January 2017 | Commentary | 3PL Line

Going for Brokers

Tags: 3PL, Manufacturing, Logistics, Third-Party Logistics, Supply Chain

Bob Daymon is Vice President of Transportation Management, Penske Logistics, 866-999-9514

Over the past 18 months, we have seen a significant shift toward shippers utilizing brokers as their primary carriers. Many shippers abandoned the strategy of focusing on asset-based carriers, and now load their routing guides with brokers as the choice of record.

We also see brokers being able to meet the detailed requirements of many shippers and fill the same strategic partner concept an asset-based provider typically holds.

From our point of view as a transportation management provider, Penske has been involved in many shipper bids of late and asked the question: Why the big swing in strategy?

Here's what we are finding:

  • Capacity is a key driver to shifting contracted lane business to brokers. Many brokers are able to leverage their carrier base and relationships to meet the ongoing demands of shippers. In addition, the equipment demands many shippers placed on carriers were typically difficult for brokers to meet; they now can be met.
  • Visibility and reliability that is on par with any asset-based provider. One of the biggest reasons shippers shied away from brokers was a lack of visibility. In many cases, the service issue was one of perception more than anything. With today's tracking technology, there is no longer a void in visibility.
  • The concept of dedicated capacity was traditionally held by an asset provider. We have seen many brokers now fulfill the same service using their provider base. This has allowed shippers to take advantage of the favorable pricing that many brokers provide.
  • There is no lack of a capacity constraint or forecasted constraint in the near future.
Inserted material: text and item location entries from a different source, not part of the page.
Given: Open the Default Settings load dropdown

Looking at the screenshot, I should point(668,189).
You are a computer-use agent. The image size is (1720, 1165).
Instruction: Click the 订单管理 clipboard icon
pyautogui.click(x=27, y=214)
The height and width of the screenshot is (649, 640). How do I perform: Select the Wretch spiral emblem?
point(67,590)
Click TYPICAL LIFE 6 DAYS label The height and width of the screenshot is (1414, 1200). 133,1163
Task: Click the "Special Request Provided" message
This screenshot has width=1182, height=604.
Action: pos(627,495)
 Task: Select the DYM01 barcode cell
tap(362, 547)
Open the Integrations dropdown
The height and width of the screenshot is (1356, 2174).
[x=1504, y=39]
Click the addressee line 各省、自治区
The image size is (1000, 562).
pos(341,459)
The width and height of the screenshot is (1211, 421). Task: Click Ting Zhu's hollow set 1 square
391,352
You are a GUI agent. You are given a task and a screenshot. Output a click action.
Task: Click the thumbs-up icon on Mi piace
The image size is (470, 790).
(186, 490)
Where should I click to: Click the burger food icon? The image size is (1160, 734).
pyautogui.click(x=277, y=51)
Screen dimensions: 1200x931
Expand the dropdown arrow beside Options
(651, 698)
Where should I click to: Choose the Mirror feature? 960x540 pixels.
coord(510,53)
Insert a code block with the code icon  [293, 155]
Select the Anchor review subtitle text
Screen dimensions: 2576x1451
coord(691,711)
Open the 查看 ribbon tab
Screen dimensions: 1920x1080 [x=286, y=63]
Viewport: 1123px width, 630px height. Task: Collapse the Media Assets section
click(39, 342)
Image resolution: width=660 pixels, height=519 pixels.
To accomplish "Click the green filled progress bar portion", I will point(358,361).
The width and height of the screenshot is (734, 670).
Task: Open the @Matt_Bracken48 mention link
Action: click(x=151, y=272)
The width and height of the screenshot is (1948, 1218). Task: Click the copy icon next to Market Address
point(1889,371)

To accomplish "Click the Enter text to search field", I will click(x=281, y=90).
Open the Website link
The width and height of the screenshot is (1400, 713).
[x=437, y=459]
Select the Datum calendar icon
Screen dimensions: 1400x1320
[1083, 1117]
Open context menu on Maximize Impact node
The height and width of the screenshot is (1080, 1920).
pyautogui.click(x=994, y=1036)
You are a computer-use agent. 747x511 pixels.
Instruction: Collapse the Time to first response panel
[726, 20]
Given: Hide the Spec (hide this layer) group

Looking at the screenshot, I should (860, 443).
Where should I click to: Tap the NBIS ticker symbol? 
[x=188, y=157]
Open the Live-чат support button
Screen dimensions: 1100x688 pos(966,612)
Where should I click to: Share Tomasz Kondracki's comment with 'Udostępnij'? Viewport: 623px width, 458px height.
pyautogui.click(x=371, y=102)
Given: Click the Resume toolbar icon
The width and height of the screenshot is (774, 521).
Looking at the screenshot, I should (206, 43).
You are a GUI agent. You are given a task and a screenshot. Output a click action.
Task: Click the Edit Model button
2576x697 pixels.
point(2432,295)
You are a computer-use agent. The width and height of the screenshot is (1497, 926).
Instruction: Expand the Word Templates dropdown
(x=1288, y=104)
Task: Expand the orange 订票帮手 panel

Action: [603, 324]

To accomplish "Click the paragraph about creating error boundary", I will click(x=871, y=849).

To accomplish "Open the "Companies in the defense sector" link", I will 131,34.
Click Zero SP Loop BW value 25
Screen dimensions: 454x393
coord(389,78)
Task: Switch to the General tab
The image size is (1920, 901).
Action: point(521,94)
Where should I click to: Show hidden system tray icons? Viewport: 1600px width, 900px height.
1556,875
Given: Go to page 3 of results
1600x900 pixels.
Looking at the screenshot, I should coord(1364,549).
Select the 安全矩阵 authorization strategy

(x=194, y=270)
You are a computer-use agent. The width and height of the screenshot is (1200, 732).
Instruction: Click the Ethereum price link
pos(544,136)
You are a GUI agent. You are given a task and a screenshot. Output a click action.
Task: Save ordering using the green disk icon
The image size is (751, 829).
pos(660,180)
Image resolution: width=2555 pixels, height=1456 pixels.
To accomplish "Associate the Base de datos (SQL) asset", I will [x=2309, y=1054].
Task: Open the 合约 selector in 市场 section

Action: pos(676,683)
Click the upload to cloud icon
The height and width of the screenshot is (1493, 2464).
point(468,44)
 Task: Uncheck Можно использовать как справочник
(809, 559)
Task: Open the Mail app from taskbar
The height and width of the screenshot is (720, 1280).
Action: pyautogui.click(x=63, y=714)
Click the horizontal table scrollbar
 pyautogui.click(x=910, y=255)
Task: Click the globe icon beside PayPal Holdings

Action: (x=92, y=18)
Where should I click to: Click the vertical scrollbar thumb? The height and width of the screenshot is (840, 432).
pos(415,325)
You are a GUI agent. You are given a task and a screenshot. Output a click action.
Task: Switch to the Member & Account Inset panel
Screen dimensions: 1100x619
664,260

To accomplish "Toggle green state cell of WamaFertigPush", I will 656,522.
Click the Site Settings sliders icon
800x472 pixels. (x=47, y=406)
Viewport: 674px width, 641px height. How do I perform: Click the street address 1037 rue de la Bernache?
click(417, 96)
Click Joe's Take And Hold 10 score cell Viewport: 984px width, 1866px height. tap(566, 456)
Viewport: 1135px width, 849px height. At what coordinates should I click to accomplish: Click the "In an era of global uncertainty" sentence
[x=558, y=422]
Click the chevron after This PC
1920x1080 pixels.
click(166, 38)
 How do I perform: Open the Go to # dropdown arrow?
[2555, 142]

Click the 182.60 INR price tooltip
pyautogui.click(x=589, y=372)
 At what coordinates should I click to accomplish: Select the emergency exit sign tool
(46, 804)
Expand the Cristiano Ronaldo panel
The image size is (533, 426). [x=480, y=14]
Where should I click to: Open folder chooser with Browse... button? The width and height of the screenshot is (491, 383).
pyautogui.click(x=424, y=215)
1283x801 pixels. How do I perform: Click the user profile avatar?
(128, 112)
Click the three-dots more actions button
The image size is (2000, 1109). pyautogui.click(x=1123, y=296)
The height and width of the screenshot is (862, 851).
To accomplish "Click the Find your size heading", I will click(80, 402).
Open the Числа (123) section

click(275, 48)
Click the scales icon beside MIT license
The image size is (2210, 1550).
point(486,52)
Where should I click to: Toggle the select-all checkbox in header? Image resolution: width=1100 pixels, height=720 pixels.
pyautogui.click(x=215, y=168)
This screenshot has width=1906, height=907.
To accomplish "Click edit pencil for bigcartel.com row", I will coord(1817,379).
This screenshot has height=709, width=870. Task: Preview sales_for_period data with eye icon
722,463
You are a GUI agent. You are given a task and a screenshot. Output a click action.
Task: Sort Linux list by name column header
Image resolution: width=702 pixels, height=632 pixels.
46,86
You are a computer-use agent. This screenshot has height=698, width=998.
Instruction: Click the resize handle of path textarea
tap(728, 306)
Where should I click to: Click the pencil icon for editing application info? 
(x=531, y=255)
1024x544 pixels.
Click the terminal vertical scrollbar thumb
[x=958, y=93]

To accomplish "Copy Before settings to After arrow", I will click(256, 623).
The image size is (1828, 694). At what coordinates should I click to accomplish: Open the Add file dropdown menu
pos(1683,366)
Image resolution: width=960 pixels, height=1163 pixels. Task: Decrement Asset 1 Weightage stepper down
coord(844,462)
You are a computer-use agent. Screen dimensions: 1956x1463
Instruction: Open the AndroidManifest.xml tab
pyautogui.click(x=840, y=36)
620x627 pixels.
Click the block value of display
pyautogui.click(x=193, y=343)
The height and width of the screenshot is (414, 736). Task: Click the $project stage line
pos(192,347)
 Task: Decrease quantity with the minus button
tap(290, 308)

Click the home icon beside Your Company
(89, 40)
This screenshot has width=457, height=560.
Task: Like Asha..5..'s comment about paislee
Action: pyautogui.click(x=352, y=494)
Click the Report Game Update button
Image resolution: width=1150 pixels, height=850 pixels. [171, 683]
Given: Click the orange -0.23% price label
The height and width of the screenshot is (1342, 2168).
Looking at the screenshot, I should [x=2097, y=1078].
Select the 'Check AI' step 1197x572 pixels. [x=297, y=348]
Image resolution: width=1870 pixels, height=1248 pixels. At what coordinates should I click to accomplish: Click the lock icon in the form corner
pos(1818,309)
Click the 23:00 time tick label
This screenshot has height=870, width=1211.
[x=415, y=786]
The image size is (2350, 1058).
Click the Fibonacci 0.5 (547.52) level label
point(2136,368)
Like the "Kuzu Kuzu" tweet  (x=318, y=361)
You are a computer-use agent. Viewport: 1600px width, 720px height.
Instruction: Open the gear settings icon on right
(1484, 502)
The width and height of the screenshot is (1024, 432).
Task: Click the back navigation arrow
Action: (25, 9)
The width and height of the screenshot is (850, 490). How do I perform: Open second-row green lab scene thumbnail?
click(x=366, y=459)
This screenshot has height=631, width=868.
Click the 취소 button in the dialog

There is plenty of capacity in the market. Looking forward into 2017, many economists predict favorable capacity, with little concern for tightening demand. This has allowed shippers to expand their use of brokers.
  • Hybrid solutions seem to be common. In this scenario, the shipper consolidates the asset carrier base to a small pool of managed carriers. This allows them to build a strategic relationship with the asset-based carrier, helping the service provider match lanes where they are strong or need freight, providing the carrier lanes that are consistent and predictable.

Many shippers then single source the tail activity; overflow shipments; and those that are ad-hoc or do not meet the standard shipment profile to brokers. This allows the brokers to perform where they are strong. From our perspective, this is a good strategy to deploy through your annual procurement cycle.

Looking Ahead

The trend to utilize brokers will continue through 2017. The true test of the concept will occur when we see capacity tighten and rates begin to escalate.

A few thoughts to ponder moving forward:

  • Will brokers still be able to meet the needs of shippers?
  • Will the partner carrier networks that brokers rely on begin to take their assets elsewhere to improve margins?
  • How will asset carriers react to long-term customers who have focused on brokers in a soft market?

Unfortunately, many of these questions cannot be addressed with quantitative data and we will have to wait for market conditions to change before we know the answer.

Becoming a Preferred Shipper

Shippers with a hybrid strategy will be able to best navigate tightening capacity. We all want to be the preferred shipper. A partnership with the asset carrier—and broker—will be your key to ensuring that a carrier and broker treat you as the preferred shipper.